### Exercise details
Change "How do I perform" to "How can I do" throughout the listing and write out all its lines again with nothing else altered. Can you leave out the pictures?

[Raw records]
* * *

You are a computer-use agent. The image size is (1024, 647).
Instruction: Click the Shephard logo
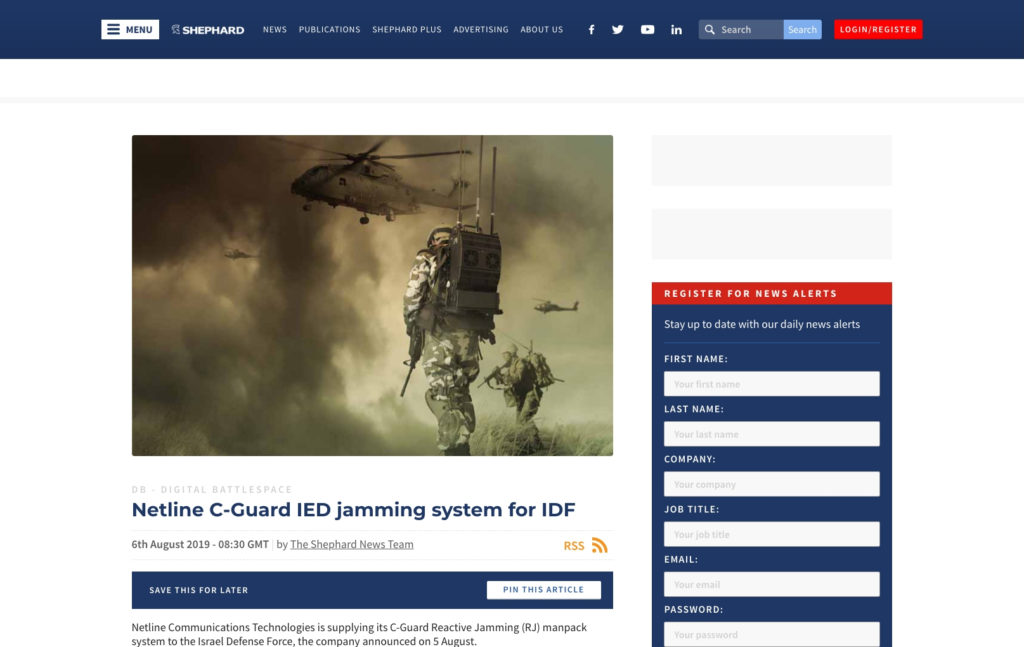[207, 29]
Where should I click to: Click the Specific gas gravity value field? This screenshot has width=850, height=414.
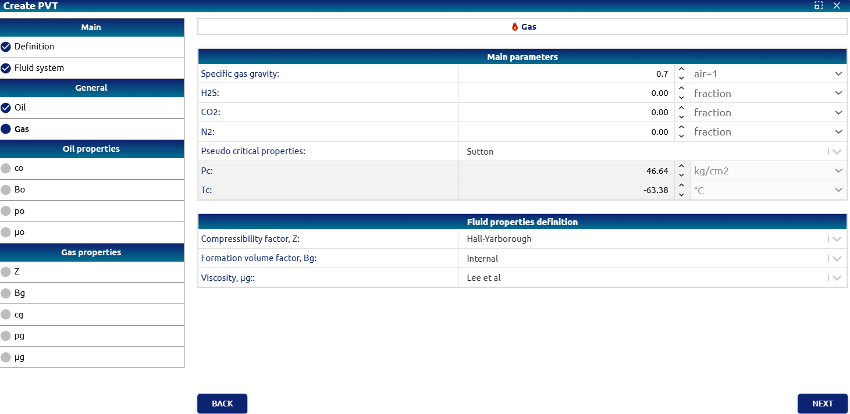pos(565,74)
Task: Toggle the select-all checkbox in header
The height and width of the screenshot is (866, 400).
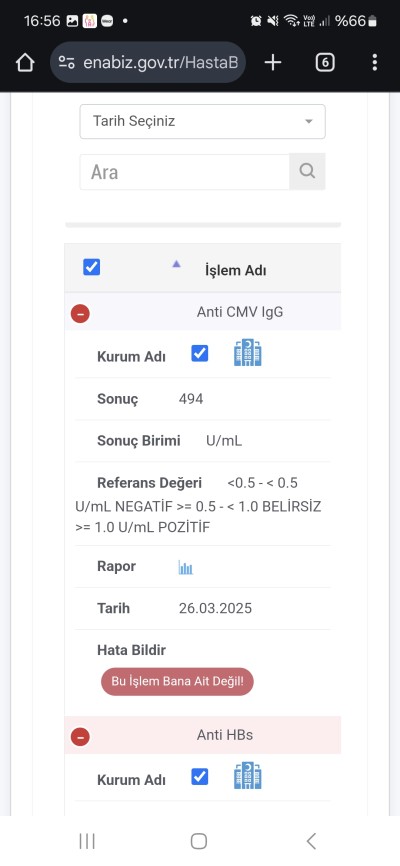Action: click(91, 267)
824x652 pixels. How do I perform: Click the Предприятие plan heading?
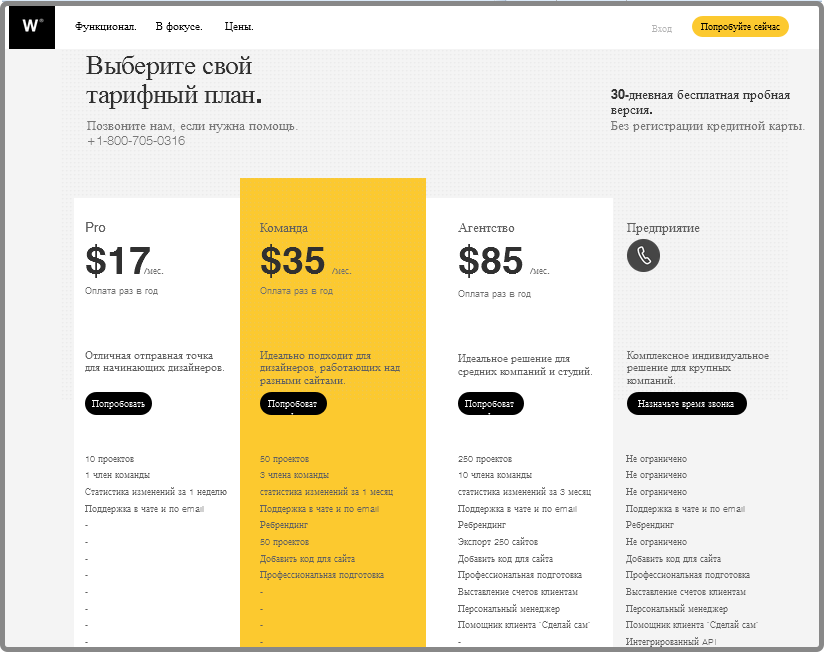click(663, 228)
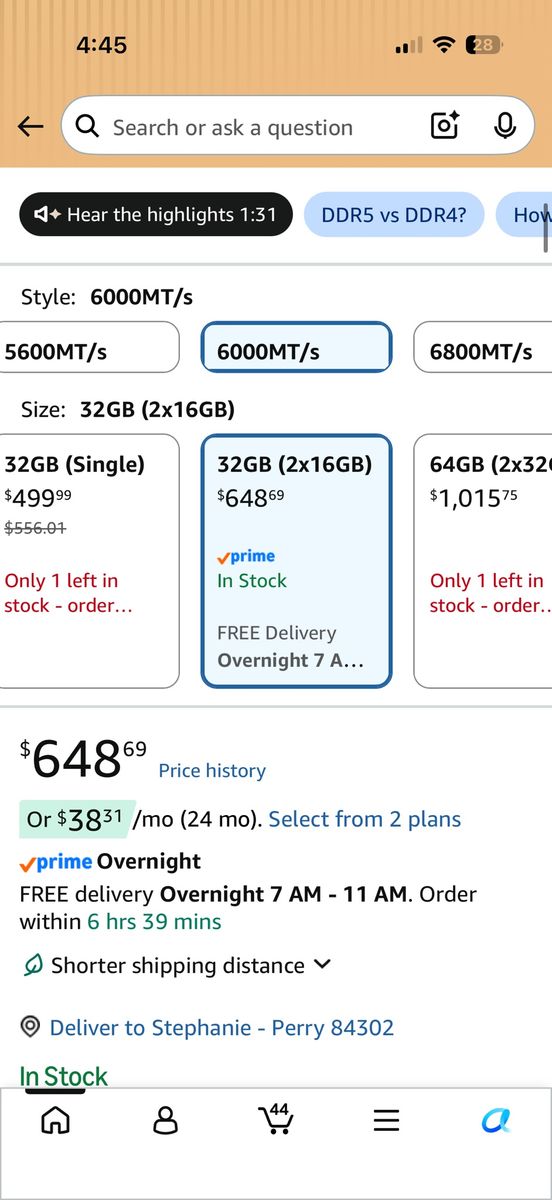Change Deliver to Stephanie - Perry 84302
The height and width of the screenshot is (1200, 552).
click(222, 1027)
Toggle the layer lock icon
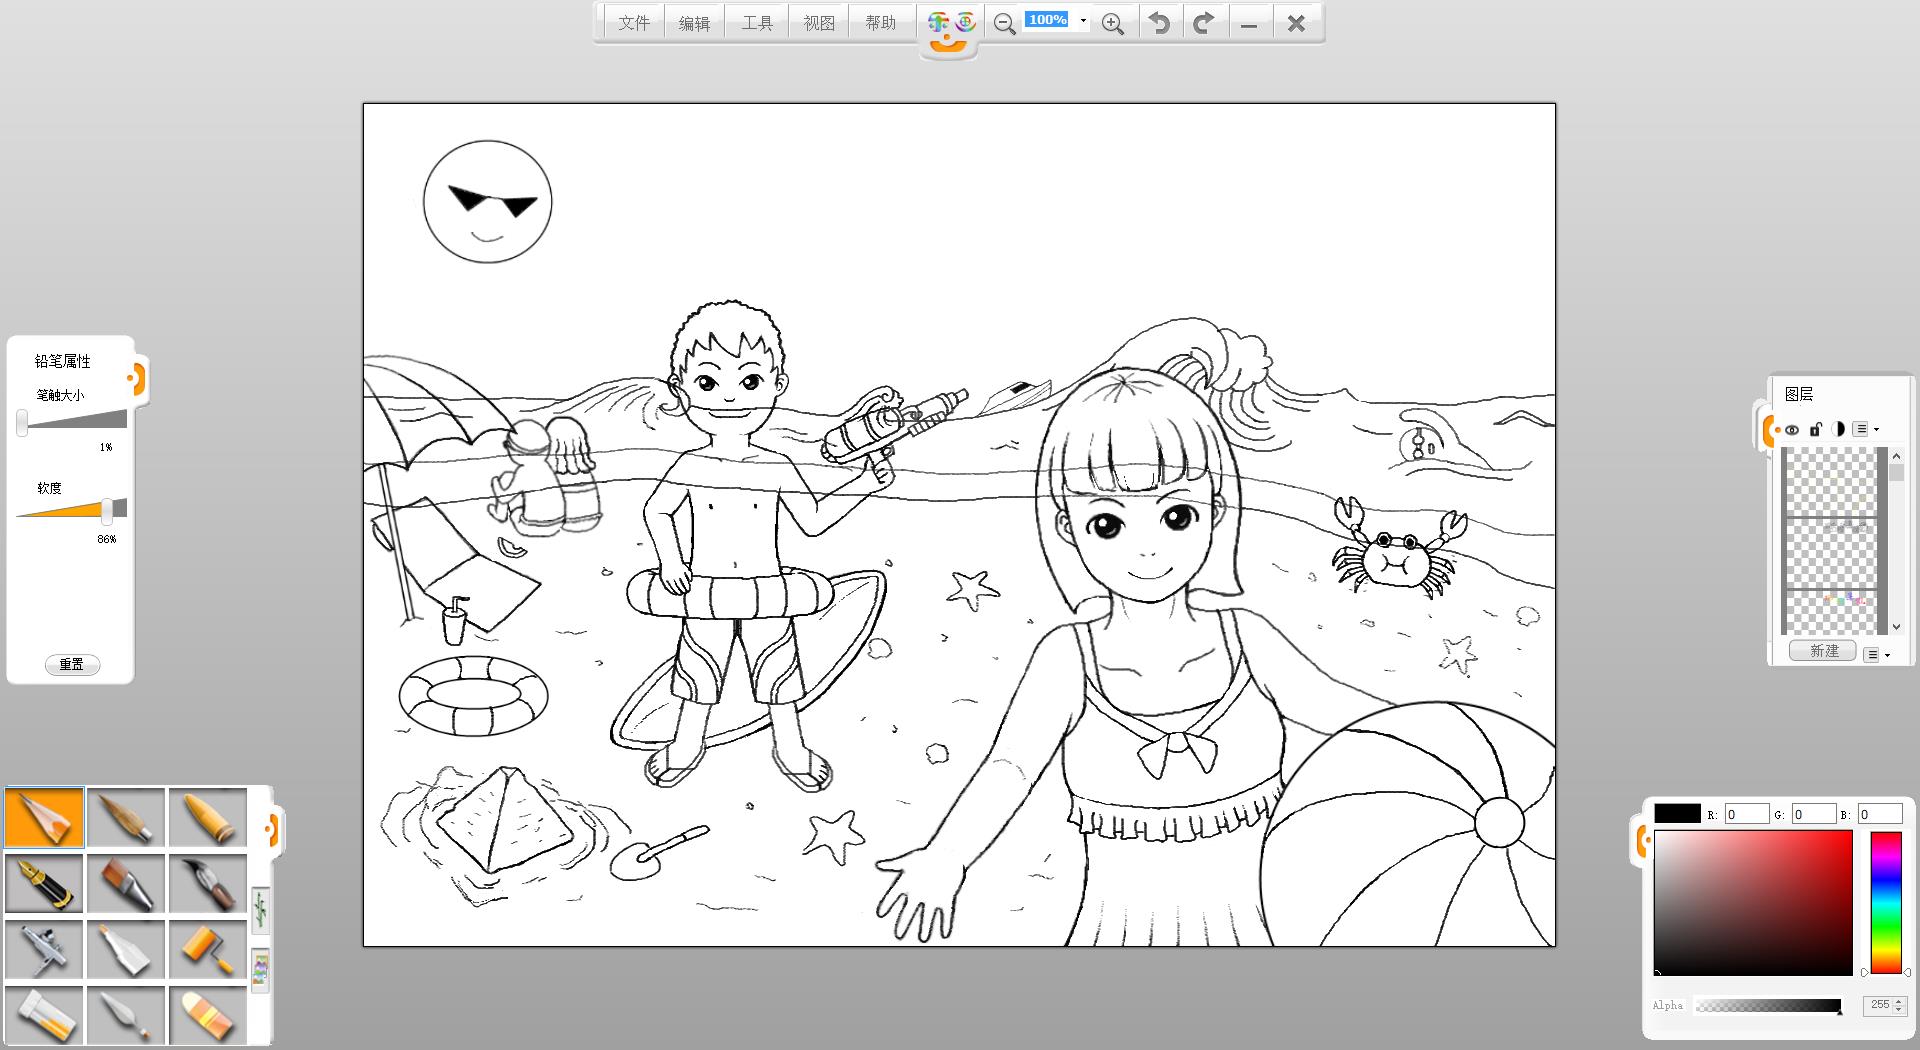This screenshot has width=1920, height=1050. click(x=1815, y=430)
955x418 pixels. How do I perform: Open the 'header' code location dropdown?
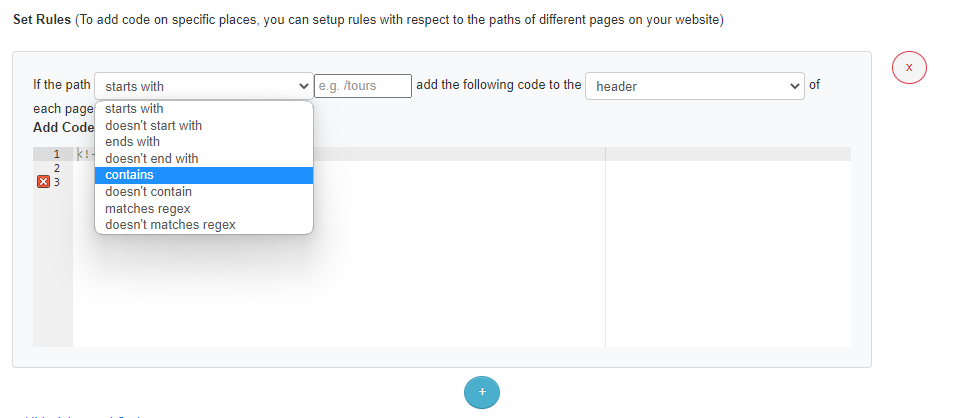694,86
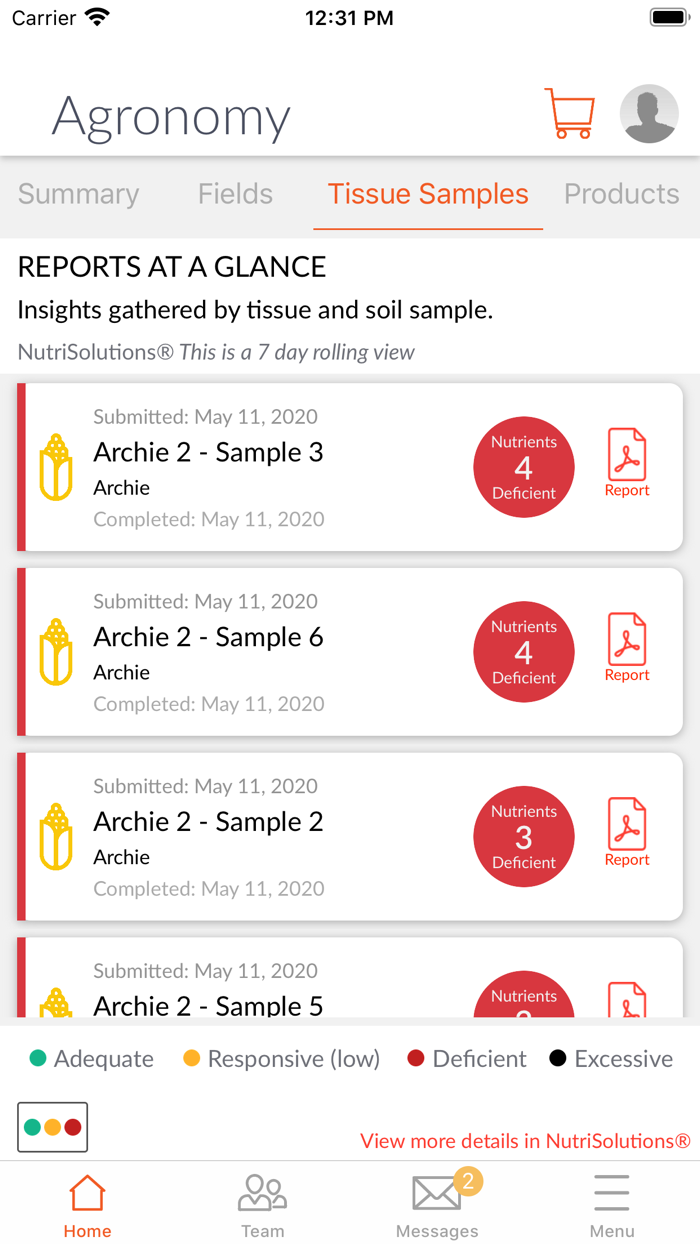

* * *

### Answer to this task
You are a computer-use agent. The image size is (1024, 647).
Instruction: Click the Shephard logo
[207, 29]
Where should I click to: Click the Specific gas gravity value field? This screenshot has width=850, height=414.
pos(565,74)
Task: Toggle the select-all checkbox in header
The height and width of the screenshot is (866, 400).
Action: click(91, 267)
824x652 pixels. How can I do: Click the Предприятие plan heading?
click(663, 228)
Change Deliver to Stephanie - Perry 84302
The height and width of the screenshot is (1200, 552).
click(222, 1027)
Toggle the layer lock icon
This screenshot has width=1920, height=1050. click(x=1815, y=430)
955x418 pixels. How can I do: Open the 'header' code location dropdown?
694,86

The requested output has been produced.